THE PROBLEM ->
Examine each line of the data. Copy the line if it includes the word "give".

··· SOURCE DATA ···

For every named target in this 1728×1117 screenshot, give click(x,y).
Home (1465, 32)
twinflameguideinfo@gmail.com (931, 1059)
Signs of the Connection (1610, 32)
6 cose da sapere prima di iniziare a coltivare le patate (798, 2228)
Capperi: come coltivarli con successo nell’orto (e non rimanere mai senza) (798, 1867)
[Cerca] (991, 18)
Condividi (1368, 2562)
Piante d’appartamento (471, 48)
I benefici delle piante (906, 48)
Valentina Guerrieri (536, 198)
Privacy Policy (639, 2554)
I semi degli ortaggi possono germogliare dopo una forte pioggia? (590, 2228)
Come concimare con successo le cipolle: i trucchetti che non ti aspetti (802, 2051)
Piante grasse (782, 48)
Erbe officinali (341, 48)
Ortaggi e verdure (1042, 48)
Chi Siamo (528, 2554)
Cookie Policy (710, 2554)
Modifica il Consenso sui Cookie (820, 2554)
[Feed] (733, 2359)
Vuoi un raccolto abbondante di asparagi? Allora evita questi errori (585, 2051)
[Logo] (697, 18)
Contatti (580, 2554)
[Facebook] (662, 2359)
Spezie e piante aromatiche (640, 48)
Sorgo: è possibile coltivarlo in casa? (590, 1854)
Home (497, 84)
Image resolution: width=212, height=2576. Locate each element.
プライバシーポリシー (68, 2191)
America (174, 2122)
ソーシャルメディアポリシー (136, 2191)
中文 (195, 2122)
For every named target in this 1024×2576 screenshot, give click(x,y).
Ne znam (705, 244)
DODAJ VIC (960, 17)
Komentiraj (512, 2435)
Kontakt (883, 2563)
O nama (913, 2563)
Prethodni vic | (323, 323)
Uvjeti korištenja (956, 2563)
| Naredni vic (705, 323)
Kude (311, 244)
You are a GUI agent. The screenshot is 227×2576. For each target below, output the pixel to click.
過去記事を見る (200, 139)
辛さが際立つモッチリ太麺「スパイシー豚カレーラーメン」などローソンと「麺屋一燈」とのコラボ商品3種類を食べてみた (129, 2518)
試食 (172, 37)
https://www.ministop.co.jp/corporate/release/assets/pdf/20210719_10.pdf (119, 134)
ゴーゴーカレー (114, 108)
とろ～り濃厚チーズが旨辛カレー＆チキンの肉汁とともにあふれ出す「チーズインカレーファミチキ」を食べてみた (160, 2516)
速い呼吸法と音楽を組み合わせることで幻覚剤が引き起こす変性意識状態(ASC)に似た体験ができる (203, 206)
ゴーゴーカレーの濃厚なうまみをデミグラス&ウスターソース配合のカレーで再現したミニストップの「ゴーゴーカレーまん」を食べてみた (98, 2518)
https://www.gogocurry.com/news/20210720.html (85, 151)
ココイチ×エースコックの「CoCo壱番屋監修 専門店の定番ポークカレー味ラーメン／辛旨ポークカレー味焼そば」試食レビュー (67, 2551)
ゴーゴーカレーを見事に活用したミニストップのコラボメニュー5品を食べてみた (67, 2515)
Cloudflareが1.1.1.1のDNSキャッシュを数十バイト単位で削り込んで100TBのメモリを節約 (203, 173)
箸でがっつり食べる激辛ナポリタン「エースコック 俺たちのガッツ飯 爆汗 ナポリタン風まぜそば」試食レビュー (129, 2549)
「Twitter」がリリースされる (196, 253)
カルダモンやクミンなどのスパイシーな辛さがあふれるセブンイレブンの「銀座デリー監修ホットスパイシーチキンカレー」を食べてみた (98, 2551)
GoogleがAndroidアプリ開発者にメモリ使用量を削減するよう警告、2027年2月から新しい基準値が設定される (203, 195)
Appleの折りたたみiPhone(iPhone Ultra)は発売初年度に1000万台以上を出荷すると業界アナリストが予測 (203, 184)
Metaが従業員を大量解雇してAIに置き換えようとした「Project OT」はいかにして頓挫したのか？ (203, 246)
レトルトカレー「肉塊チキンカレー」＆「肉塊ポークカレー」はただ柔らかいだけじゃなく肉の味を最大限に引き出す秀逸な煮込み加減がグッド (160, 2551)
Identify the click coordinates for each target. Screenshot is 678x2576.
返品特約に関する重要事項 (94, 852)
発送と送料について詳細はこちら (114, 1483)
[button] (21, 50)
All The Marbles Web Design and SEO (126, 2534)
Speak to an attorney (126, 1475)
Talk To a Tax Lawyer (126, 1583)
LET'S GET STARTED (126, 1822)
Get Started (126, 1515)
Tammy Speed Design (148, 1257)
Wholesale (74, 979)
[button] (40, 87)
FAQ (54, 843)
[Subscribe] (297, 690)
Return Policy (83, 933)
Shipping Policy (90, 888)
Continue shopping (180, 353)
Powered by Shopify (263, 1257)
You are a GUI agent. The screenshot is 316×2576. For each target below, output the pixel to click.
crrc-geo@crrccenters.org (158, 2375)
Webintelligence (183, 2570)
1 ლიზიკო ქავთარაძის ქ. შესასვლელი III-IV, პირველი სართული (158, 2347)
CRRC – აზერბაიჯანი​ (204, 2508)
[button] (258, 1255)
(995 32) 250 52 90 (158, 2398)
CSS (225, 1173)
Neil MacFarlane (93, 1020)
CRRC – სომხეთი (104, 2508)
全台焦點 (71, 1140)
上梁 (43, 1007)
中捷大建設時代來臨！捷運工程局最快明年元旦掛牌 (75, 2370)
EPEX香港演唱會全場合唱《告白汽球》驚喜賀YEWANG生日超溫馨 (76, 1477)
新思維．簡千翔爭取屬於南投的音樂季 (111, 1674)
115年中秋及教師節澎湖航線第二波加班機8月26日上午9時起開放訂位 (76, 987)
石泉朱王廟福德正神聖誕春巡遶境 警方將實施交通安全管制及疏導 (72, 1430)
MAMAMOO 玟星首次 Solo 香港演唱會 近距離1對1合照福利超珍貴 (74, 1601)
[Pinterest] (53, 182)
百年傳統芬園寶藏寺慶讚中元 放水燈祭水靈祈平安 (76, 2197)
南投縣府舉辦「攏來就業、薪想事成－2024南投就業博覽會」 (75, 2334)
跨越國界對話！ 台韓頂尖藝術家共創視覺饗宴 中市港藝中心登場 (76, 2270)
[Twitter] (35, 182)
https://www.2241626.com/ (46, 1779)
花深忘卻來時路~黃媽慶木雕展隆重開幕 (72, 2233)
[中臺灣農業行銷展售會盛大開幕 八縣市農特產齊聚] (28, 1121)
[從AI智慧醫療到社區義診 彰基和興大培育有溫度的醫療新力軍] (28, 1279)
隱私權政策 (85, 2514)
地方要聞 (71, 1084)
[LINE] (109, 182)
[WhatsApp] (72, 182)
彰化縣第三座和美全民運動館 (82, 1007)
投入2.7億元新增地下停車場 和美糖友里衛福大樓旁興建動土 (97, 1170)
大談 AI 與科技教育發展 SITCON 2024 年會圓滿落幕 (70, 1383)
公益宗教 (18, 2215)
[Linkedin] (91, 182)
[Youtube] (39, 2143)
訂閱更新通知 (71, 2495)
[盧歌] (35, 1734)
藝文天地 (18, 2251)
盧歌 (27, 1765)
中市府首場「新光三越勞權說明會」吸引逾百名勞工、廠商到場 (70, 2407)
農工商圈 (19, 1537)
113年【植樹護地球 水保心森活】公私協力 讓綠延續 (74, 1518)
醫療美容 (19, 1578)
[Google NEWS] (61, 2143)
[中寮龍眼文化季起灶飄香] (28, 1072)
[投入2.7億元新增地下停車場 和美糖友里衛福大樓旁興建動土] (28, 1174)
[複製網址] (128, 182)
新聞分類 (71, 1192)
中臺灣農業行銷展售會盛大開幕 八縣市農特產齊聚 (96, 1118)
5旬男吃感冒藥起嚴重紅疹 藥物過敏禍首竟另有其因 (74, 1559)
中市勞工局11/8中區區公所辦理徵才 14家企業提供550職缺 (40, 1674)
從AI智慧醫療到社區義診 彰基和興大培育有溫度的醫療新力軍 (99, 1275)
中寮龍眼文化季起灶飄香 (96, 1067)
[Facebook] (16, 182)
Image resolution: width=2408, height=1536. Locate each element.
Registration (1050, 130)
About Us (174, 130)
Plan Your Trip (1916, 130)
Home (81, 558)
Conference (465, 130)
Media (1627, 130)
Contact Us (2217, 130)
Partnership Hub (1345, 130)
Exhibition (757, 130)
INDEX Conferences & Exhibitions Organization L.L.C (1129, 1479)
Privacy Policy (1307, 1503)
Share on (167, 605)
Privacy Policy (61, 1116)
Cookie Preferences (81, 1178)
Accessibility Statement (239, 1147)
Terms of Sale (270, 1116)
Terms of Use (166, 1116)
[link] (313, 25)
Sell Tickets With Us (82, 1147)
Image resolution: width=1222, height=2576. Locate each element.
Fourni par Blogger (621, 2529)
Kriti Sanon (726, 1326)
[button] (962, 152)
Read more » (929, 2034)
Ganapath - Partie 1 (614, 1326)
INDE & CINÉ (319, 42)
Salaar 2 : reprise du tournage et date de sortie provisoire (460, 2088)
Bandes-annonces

···

SOLUTION TO THIS TASK ->
For every named target in this 1728×1117 screenshot, give click(x,y).
For every named target in this 1024×2576 screenshot, give click(x,y).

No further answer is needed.